The study argued that the national differences in levels of compensation are likely to increase following the government’s decision to cut the discount rate from 2.5% to minus 0.75%.
That is likely to result in insurers having to pay much larger up-front lump sums to fund ongoing care for those most badly hurt on the roads. The report said.
“The UK Government’s own calculations for a young quadriplegic requiring £100,000 a year in care costs is that the lump sum award will increase from £5m-£6m to £9m – up around 60%.,” the study said, pointing out that the PRA has estimated that overall claims costs could rise by £2bn annually.
“The biggest burden of the change is likely to be felt by young drivers in terms of increased premiums, because they already pay the highest amount for cover,” the report said.
The report highlighted other reasons UK motor premiums are higher than elsewhere in Europe.
Some countries like France limit annual premium increases; UK insurers focus on the age of drivers rather than the type of car; 17-year olds can drive in the UK, while on much of the continent the minimum driving age is 18.
While the report identifies the UK as having high initial premiums for young drivers, it says these can fall rapidly through the system of no-claim discounts. Also, increasingly-common telematics-based insurance offers more affordable cover to young people.
The study says that, overall, the UK has one of the most competitive insurance markets in Europe. An estimated 70% of policies are bought online, predominantly through price-comparison websites.
“The nation’s 38 million drivers are all too well aware of the high cost of insurance, and while direct comparisons with the rest of Europe are hard to make all the signs are that we pay more for our insurance than our continental cousins,” said Steve Gooding, director of the RAC Foundation.
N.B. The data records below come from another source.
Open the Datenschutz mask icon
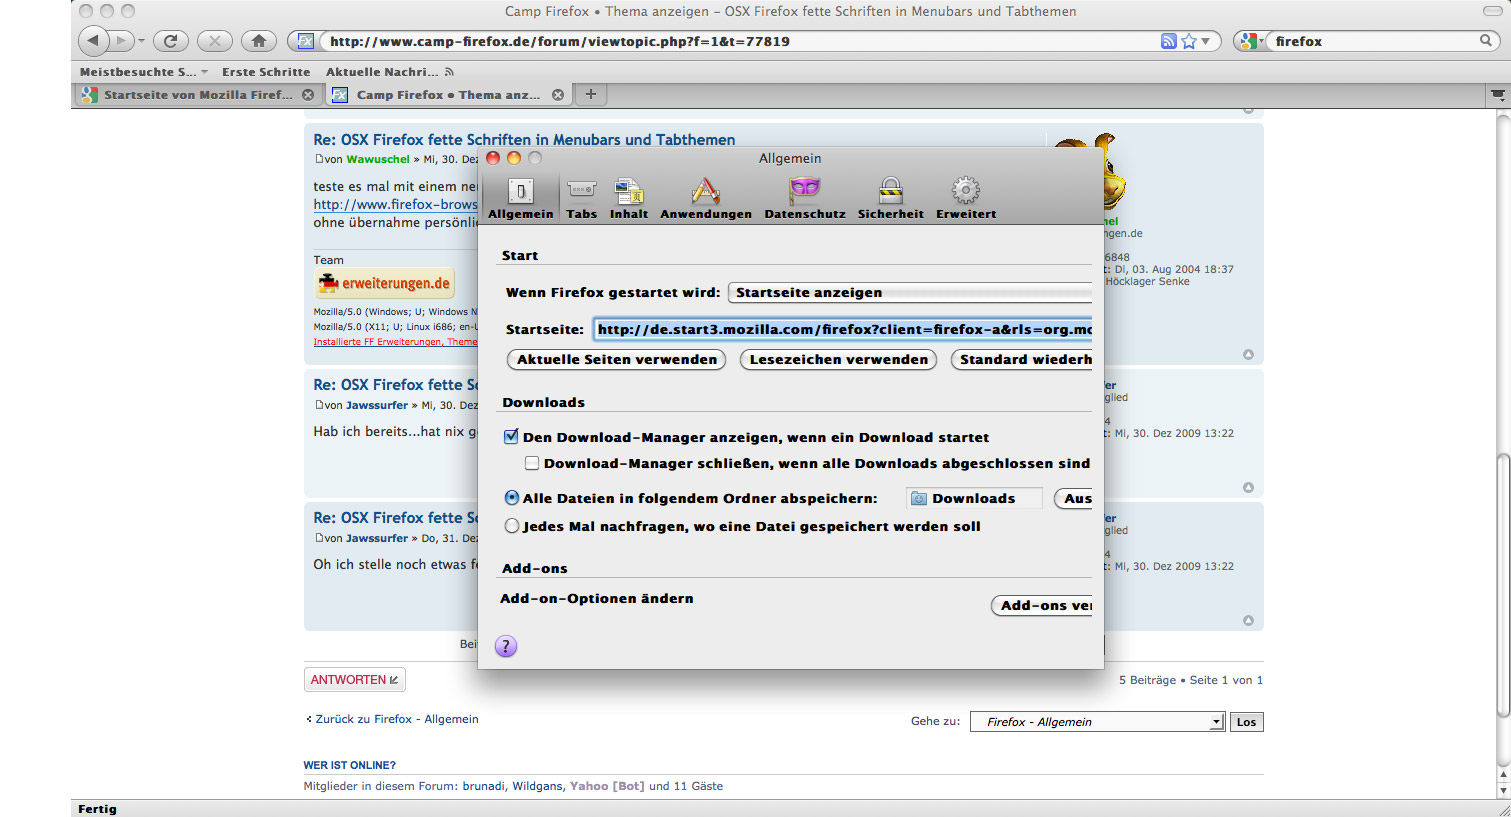Image resolution: width=1511 pixels, height=817 pixels. click(x=804, y=197)
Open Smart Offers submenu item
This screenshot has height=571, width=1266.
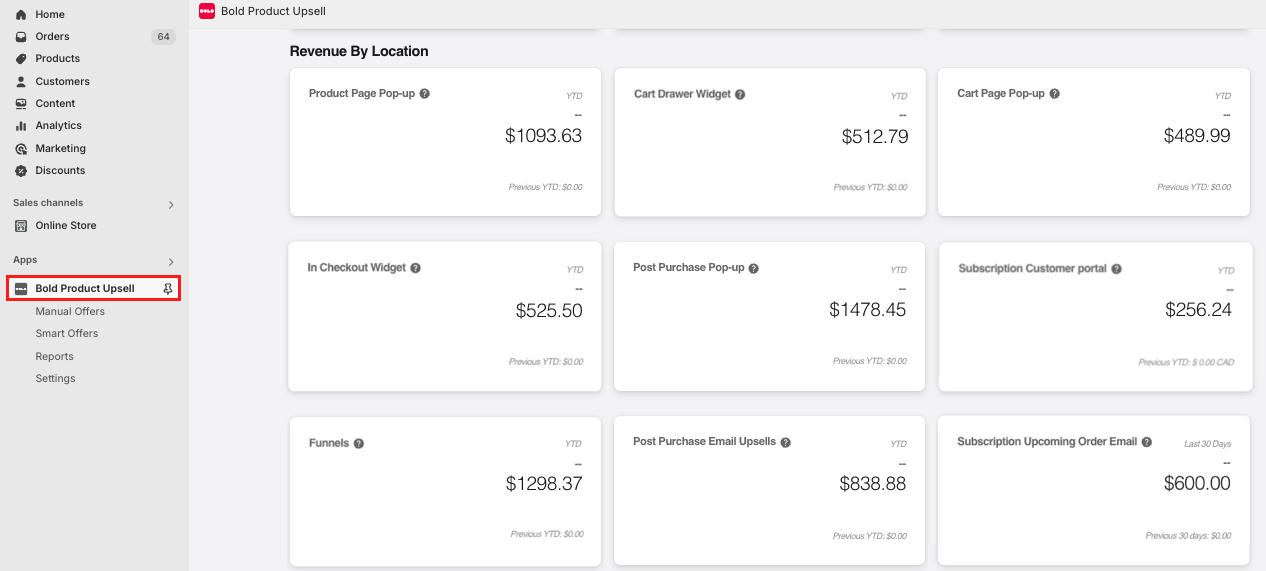coord(67,334)

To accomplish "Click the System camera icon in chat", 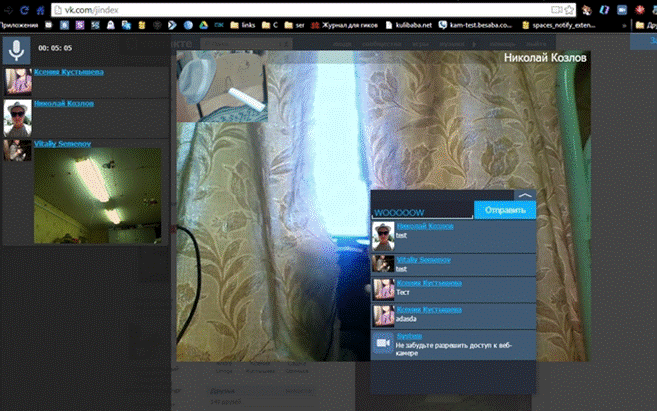I will point(383,344).
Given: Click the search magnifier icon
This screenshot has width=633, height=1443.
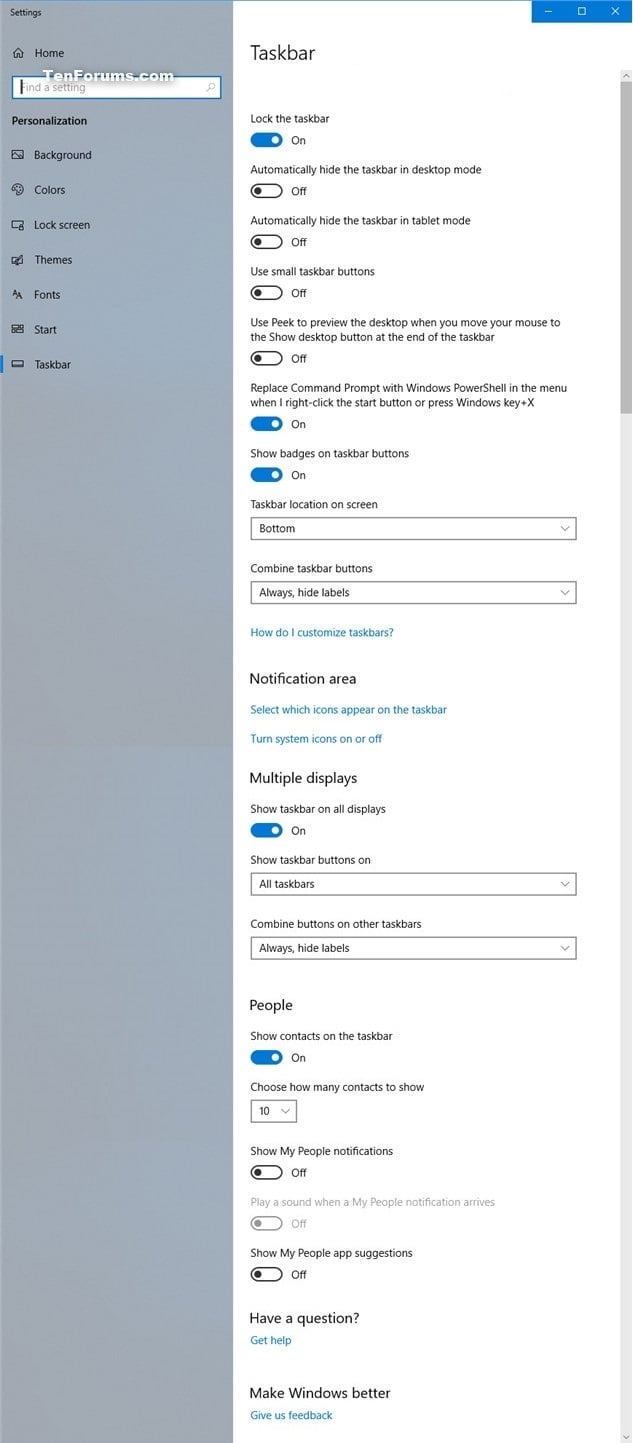Looking at the screenshot, I should pyautogui.click(x=210, y=88).
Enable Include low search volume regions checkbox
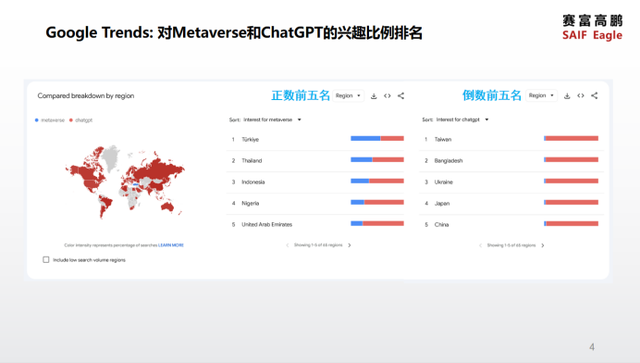The width and height of the screenshot is (640, 363). [x=46, y=260]
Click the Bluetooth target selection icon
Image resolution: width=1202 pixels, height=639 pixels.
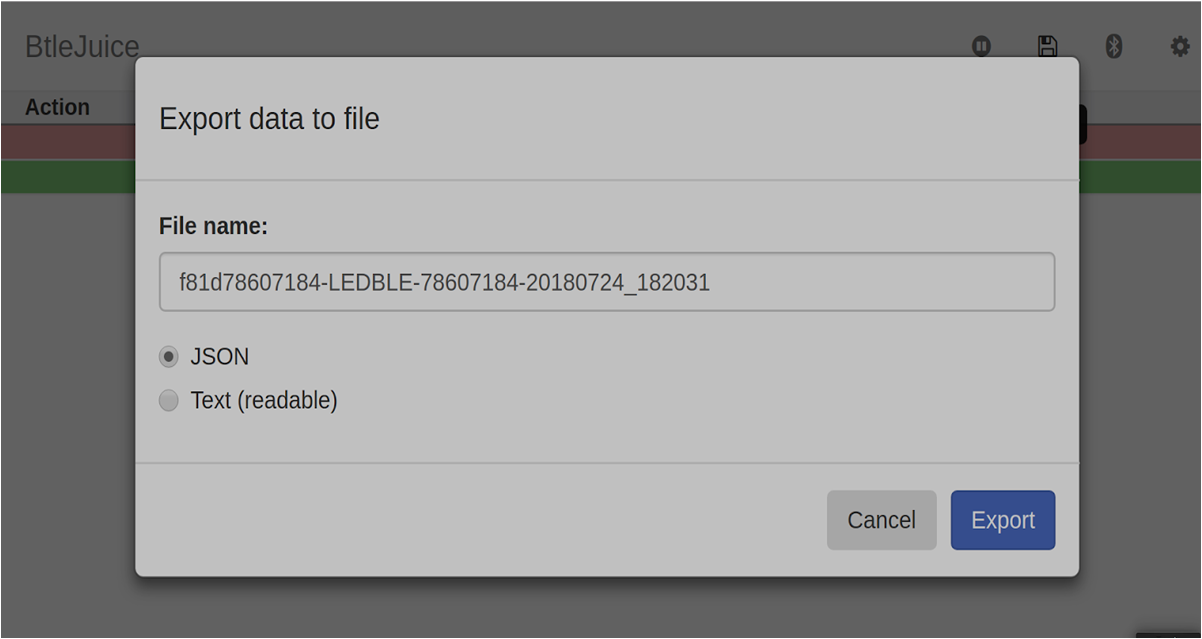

“One reason is the high pay outs insurers must make when people are badly hurt on the roads. Another is recent hikes in insurance premium tax which now stands at 12%, hitting young drivers particularly hard as they are already paying high premiums.
“The report also points to the culture of whiplash claims as a UK phenomenon, driven by claim handling companies.”
ABI Director General Huw Evans, said: “It’s vital that people who suffer catastrophic injuries get the compensation they need, but these payments also need to be fair on customers and taxpayers who pick up the bill. It can’t be right that the UK has the lowest discount rate of any major economy in the world, and this study shows what that means for customers. The absurd decision to cut the discount rate so dramatically will also cost the NHS over £1bn a year.
“With inflation on the rise, motor premiums at a record high and the public purse under pressure, it is critical that the Government moves swiftly to make the changes needed to deliver a fairer personal injury discount rate”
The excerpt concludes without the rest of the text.